Extracted text:

######

Several parameters must be programmed to optimise the efficacy of ATP:
Burst or ramp ATP


In a burst, the VVO pacing cycle length of a sequence remains fixed, and the first stimulus is synchronized with the last sensed QRS.


In a ramp, the cycle length shortens from one cycle to the next by a programmable decrement.

Number of ATP attempts
The number of programmed ATP attempts varies depending on the rate of the tachycardia. In a slow VT zone, multiple sequences can be programmed in order to delay as much as possible the delivery of a shock for a tachycardia that is not immediately life-threatening. One might also withhold the programming of a shock altogether in this slow VT zone. For tachycardias between 150 and 200 bpm, 3 to 6 consecutive sequences of ATP are usually programmed. For more rapid VT, a single sequence is programmed, in order to not delay the delivery of shocks for a tachycardia that compromises the patient’s hemodynamic function and prognosis.

Number of pulses per sequence
On average, 5 to 15 consecutives pulses are programmed in each salvo. An insufficient number of pulses might fail to penetrate the tachycardia circuit, leaving the salvo ineffective. On the other hand, too many pulses might terminate and then re-induce the tachycardia. An additional stimulus can be systematically added from one sequence to the next.

Length of ATP cycles
The length of ATP cycles is expressed as a percentage of the tachycardia cycle length, and is usually programmed between 80 and 90% of the mean of the last 4 cycles preceding the diagnosis. The greater the pacing cycle decrement, the faster the pacing rate and the greater the risk of tachycardia acceleration.

######

Exercise set:
A) Decide whether each statement below agrees with the ATP programming text, answering yes or no and quoting the deciding words: (i) In a ramp, the cycle length stays fixed throughout the sequence. (ii) For tachycardias between 150 and 200 bpm, 3 to 6 consecutive ATP sequences are usually programmed. (iii) ATP cycle length is usually programmed between 70 and 80% of the tachycardia cycle length.
B) Answer these questions using the ATP programming text:
(i) In a burst, what is the first stimulus synchronized with?
(ii) How many consecutive pulses are programmed in each salvo on average?
(iii) How many ATP sequences are programmed for more rapid VT?

(Saved entries)

######

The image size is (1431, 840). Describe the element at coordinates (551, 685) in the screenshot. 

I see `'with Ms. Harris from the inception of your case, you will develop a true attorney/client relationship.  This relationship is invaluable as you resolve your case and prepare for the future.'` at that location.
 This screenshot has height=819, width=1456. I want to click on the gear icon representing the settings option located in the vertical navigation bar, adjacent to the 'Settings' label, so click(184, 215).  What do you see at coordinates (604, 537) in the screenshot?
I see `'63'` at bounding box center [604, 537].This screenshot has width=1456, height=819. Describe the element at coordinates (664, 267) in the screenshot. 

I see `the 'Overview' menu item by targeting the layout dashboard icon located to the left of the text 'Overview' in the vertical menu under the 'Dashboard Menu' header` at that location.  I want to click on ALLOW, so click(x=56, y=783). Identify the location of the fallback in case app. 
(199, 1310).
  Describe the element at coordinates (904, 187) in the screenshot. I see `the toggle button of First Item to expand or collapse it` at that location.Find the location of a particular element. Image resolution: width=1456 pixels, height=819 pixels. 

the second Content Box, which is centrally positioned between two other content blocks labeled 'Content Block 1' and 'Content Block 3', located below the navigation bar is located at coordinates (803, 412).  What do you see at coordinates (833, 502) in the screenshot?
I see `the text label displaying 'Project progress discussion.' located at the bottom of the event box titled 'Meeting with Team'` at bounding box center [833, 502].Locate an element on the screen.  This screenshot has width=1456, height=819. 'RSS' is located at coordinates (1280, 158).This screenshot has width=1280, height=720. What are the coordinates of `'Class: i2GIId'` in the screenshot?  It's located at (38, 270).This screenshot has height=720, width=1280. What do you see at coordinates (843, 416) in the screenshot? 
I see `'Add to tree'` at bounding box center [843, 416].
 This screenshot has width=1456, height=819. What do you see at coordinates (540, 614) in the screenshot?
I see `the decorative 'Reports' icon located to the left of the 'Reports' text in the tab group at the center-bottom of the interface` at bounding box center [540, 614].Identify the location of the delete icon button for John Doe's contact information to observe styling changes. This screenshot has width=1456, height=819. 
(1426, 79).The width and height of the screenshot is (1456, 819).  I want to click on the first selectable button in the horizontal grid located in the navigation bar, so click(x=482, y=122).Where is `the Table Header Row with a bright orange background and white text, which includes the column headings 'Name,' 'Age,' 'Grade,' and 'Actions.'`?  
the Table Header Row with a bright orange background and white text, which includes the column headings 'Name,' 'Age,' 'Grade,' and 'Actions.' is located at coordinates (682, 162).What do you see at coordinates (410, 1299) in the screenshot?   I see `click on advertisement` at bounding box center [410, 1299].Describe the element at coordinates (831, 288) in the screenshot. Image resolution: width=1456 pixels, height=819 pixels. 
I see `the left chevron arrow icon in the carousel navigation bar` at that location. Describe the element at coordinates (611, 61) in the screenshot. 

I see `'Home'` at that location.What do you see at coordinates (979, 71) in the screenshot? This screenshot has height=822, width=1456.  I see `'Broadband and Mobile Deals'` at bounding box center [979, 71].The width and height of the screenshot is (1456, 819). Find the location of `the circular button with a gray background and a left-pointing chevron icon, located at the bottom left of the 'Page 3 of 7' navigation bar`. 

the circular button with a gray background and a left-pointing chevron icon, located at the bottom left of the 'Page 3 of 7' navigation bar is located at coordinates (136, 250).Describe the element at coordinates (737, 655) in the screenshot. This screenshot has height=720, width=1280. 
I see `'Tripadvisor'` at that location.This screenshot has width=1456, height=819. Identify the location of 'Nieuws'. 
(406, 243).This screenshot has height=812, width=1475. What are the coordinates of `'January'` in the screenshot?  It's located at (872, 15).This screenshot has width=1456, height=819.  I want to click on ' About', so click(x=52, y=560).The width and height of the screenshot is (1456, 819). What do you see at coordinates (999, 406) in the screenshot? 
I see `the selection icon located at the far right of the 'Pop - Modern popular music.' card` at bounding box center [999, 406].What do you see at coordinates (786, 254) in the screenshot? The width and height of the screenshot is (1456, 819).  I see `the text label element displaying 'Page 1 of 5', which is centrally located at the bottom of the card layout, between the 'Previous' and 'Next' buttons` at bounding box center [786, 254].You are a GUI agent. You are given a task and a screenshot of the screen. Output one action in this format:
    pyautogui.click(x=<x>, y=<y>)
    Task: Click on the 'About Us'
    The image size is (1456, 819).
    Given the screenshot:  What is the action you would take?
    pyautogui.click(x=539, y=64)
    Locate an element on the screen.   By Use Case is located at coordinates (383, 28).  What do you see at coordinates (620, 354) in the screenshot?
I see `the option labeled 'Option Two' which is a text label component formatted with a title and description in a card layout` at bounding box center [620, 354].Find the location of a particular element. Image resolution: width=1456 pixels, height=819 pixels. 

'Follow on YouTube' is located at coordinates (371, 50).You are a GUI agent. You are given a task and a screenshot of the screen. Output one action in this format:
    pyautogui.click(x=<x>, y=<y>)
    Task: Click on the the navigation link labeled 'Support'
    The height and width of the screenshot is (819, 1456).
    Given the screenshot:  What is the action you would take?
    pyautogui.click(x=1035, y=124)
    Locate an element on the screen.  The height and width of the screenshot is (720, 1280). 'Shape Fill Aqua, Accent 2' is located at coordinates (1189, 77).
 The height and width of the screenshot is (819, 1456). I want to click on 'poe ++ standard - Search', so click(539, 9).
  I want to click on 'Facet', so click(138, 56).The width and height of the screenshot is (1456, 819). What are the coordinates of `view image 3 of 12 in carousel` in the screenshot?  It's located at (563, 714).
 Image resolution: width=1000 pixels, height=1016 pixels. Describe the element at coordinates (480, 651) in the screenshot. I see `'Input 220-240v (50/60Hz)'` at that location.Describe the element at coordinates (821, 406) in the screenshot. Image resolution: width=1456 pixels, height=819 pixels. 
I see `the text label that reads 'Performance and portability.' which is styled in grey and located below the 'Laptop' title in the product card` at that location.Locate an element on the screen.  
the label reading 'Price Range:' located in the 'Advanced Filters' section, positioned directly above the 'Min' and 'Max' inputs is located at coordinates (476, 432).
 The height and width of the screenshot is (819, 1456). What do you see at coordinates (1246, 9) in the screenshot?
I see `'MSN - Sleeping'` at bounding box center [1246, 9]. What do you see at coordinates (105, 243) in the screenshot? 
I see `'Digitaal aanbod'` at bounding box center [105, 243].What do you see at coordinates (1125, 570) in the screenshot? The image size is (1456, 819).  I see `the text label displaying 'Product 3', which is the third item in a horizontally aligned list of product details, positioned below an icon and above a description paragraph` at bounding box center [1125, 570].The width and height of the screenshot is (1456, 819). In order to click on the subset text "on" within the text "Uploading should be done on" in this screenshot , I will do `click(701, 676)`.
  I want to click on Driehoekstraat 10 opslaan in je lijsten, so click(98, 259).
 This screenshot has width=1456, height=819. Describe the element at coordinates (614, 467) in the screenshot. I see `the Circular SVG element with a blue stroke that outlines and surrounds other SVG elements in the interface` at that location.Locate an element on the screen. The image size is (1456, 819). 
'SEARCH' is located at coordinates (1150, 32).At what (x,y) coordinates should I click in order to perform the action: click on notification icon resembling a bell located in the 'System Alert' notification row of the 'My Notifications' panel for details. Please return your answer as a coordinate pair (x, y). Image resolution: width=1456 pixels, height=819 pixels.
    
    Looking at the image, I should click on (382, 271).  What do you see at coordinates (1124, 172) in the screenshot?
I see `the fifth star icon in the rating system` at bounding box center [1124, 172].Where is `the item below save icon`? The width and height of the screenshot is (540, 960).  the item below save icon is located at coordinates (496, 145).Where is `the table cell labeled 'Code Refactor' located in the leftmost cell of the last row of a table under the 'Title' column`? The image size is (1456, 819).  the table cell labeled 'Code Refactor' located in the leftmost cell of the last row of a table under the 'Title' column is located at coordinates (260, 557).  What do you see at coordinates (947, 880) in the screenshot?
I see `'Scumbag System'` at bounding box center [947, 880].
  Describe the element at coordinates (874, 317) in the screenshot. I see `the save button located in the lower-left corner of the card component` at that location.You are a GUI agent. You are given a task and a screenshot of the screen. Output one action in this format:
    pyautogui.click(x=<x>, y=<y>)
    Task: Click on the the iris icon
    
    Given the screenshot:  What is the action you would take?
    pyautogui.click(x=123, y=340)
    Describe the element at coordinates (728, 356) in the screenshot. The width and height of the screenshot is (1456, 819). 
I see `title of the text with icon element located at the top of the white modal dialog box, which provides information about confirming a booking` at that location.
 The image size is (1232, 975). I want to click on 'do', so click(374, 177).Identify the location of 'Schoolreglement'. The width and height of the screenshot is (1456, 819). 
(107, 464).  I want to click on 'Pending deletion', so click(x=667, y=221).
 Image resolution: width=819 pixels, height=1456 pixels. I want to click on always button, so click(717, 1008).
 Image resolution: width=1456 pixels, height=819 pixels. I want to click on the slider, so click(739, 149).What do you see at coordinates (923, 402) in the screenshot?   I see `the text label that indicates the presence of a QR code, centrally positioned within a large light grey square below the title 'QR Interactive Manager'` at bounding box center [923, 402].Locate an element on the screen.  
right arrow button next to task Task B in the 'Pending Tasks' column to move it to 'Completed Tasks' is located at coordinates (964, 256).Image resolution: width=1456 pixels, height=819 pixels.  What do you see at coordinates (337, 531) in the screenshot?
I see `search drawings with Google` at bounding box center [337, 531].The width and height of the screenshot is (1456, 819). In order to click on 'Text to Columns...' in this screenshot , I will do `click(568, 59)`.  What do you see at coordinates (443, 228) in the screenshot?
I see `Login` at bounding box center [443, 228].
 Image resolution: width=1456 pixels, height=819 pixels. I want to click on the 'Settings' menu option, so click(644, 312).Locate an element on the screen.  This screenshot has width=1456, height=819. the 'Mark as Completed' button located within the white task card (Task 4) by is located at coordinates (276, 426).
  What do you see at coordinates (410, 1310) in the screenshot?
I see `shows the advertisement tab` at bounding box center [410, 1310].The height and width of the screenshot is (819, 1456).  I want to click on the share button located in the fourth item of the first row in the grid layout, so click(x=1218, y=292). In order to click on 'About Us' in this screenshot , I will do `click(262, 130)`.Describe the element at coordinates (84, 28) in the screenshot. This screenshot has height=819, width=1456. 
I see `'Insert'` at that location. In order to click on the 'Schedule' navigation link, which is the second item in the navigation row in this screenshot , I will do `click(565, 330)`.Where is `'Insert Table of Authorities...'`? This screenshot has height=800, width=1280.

######

Answers to each task:
A)
(i) No: "In a ramp, the cycle length shortens from one cycle to the next by a programmable decrement."
(ii) Yes: "For tachycardias between 150 and 200 bpm, 3 to 6 consecutive sequences of ATP are usually programmed."
(iii) No: "is usually programmed between 80 and 90% of the mean of the last 4 cycles preceding the diagnosis."

B)
(i) The last sensed QRS.
(ii) 5 to 15.
(iii) A single sequence.